2025-07-23 06:44:04 CEST
in reply to

bert on Nostr: I don’t agree: This is a binomial probability problem. Each roll of a fair ...

I don’t agree:

This is a binomial probability problem. Each roll of a fair six-sided die is an independent trial with success probability \(p = \frac{1}{6}\) (rolling a 6) and failure probability \(1 - p = \frac{5}{6}\) (rolling anything else). We want the probability of exactly \(k = 5\) successes in \(n = 8\) trials.

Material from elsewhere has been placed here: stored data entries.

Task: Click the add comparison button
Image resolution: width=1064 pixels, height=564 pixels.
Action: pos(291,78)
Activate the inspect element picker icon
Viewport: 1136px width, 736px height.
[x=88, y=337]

The binomial probability formula is:
\[
P(X = k) = \binom{n}{k} p^k (1 - p)^{n - k}
\]

First, compute the binomial coefficient:
\[
\binom{8}{5} = \frac{8!}{5!(8-5)!} = \frac{8!}{5! \cdot 3!} = 56
\]

Substitute into the formula:
\[
P(X = 5) = 56 \left( \frac{1}{6} \right)^5 \left( \frac{5}{6} \right)^3 = 56 \cdot \frac{1^5 \cdot 5^3}{6^8} = 56 \cdot \frac{125}{1,679,616} = \frac{7,000}{1,679,616}
\]

Simplify the fraction by dividing numerator and denominator by their greatest common divisor (which is 8):
\[
\frac{7,000 \div 8}{1,679,616 \div 8} = \frac{875}{209,952}
\]

This fraction is in lowest terms. As a decimal approximation, this is about 0.00417 (or 0.417%).